**SUPPLIED TEXT**
Riding safely is an all round approach to riding a motorcycle every day, every week and every year. Riding a motorcycle is like life on steroids. It plugs you into the real world in an immediate and direct way. And like life, there are no simple answers, as every situation is different, but yet there are better and worse ways to handle it. This chapter covers the basics, while the next chapters cover:
- Attitude. Attitude is everything.
- Readiness. Expect the unexpected.
- Conditions. Conditions change riding parameters.
- Situations. Recognizing accident situations is the key to avoiding them.
Few ride motorcycles only to be safe but equally few ride with a death wish. The choice made here is not fun or safety, but fun and safety. Riding and safety can go together. Don’t choose short term pleasure and long term pain, choose long term pleasure! Riding safely is for motorcyclists who enjoy riding and want to keep doing it.
Should I follow your suggestions?
Not necessarily, as everyone is different. This site is what I do, but even I don’t do it all the time. So don’t blindly follow what this book says. The only way to take advice is to make it your own. Everyone has their style. Read mine, and if you find something useful, then take it up! Even if you only do one thing, it could save your life one day. Embrace the best and leave the rest. You are the rider, so you decide what you do.
Motorcycle safety is for everyone
This site is for motorcycle riders, but safety is for everyone, young and old, men and women. For example, few women ride motorcycles in America, but many women know men who ride , either as boyfriends, husbands, sons or fathers. If a man in your life rides, or wants to, he needs to ride safely. Give him this link. He may see the risks, and change his mind. If he is going to ride anyway, he might as well get good advice.

**MATERIAL PROVIDED**
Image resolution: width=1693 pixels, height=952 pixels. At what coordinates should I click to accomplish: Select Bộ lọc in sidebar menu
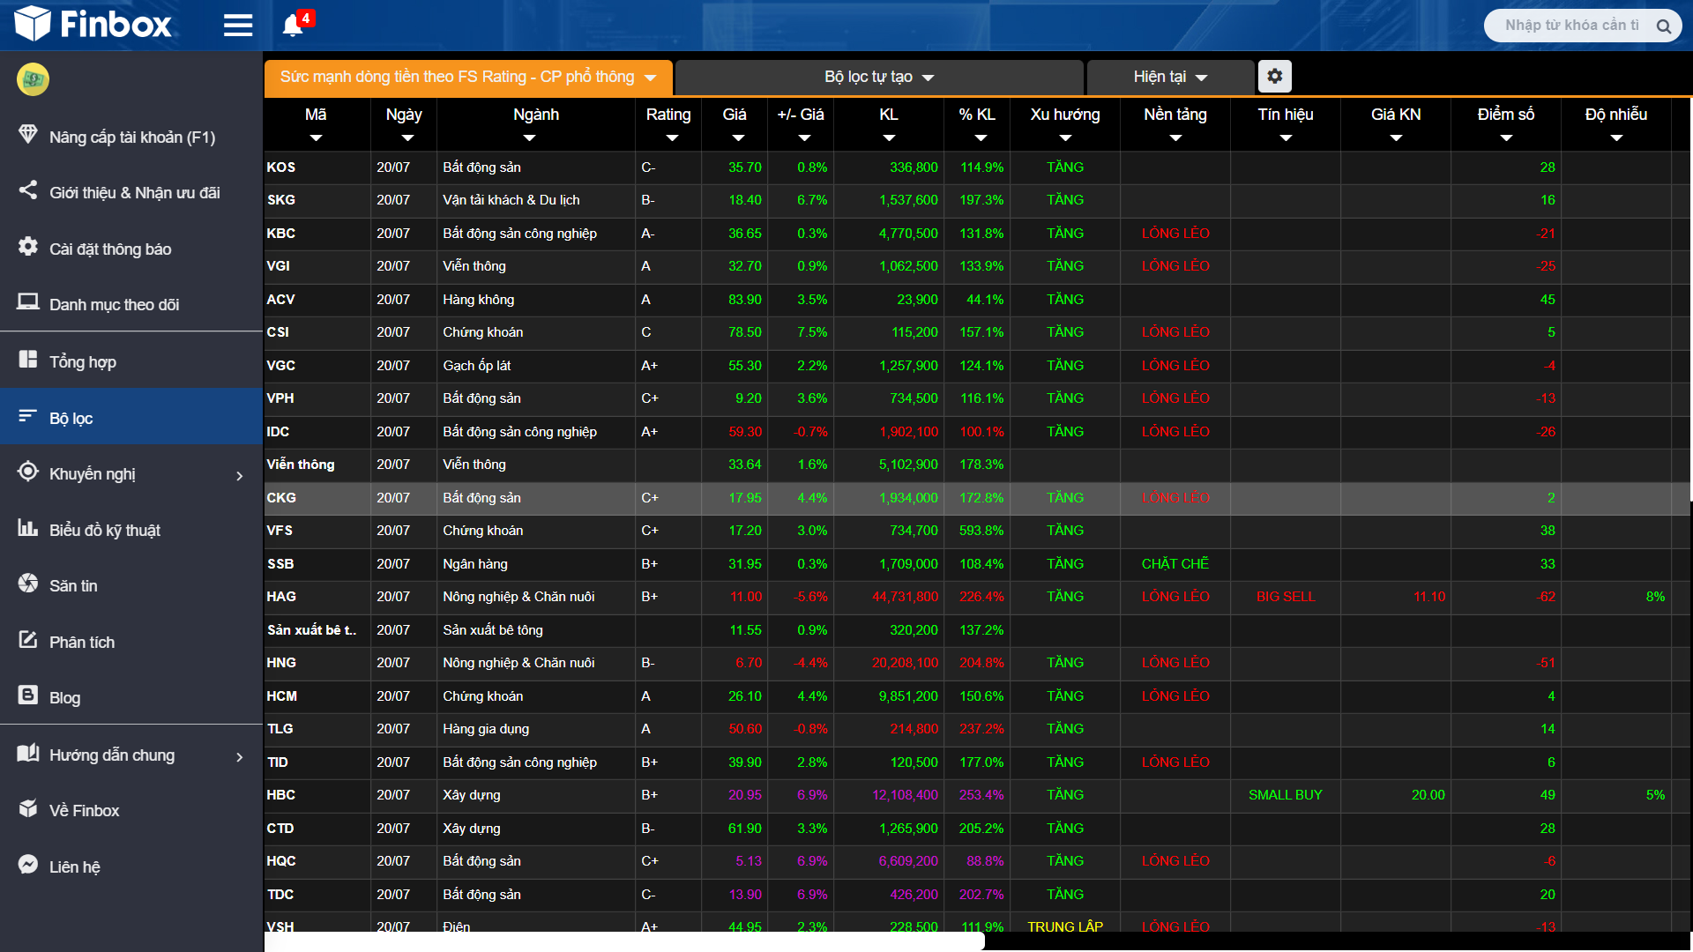(x=71, y=418)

**WORK TO COMPLETE**
(a) From the motorcycle safety text, duplicate the passage from "- Situations. Recognizing" to "keep doing it." word for word.
(b) Answer these questions using the motorcycle safety text:
(i) Under "Readiness," what does the text tell riders to expect?
(ii) What choice does the text say is made here instead of fun or safety?
(iii) What does the text name as the only way to take advice?

**EXPECTED ANSWERS**
(a)
- Situations. Recognizing accident situations is the key to avoiding them.
Few ride motorcycles only to be safe but equally few ride with a death wish. The choice made here is not fun or safety, but fun and safety. Riding and safety can go together. Don’t choose short term pleasure and long term pain, choose long term pleasure! Riding safely is for motorcyclists who enjoy riding and want to keep doing it.

(b)
(i) The unexpected.
(ii) Fun and safety.
(iii) To make it your own.